> **WORK ITEM**
Check every line of the entries for "Percent", and copy the lines that hold it.

[Collection entries]
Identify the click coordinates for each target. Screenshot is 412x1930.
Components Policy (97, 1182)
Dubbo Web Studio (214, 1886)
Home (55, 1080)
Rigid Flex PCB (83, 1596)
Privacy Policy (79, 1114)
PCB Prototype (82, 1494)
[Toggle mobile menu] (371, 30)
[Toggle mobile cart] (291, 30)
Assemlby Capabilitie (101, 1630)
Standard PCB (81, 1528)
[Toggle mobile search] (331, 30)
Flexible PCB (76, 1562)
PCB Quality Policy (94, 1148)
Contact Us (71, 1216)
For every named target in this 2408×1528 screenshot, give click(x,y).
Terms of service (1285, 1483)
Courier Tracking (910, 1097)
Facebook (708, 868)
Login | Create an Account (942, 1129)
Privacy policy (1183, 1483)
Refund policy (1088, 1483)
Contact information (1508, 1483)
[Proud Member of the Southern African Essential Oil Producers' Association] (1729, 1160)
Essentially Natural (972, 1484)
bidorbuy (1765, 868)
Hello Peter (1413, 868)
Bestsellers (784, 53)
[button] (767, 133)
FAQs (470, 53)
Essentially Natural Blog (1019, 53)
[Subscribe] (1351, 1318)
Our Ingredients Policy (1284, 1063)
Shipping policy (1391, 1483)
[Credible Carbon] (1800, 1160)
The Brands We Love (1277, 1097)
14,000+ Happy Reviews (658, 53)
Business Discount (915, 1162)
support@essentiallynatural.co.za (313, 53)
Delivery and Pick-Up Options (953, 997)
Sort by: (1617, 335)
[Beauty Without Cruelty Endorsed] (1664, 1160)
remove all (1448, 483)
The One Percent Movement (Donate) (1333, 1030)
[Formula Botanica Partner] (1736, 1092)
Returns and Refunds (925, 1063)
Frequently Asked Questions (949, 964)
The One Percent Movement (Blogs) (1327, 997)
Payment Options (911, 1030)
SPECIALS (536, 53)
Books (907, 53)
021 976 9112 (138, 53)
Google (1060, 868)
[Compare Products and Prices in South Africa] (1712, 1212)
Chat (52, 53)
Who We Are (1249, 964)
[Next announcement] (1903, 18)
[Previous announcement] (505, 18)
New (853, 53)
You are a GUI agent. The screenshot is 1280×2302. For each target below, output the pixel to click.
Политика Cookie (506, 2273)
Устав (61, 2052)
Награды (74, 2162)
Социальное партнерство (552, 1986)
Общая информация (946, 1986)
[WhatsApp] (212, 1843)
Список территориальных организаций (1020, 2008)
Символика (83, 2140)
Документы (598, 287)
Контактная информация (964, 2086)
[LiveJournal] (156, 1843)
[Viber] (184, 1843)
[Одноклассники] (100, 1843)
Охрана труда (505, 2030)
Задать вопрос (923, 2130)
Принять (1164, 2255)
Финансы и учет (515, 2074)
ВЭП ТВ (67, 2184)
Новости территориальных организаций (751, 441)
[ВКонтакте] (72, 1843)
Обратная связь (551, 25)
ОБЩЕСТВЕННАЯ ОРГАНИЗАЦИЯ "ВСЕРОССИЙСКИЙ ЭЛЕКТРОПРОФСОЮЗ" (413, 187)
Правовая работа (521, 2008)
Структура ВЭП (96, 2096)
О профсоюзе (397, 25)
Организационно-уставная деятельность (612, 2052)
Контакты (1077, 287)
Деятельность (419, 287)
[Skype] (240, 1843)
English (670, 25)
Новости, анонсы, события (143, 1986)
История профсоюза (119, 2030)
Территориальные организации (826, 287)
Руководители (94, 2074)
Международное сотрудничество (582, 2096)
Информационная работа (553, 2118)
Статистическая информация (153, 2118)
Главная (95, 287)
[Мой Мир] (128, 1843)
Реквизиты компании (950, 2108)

> **WRITTEN ANSWER**
The One Percent Movement (Donate) (1333, 1030)
The One Percent Movement (Blogs) (1327, 997)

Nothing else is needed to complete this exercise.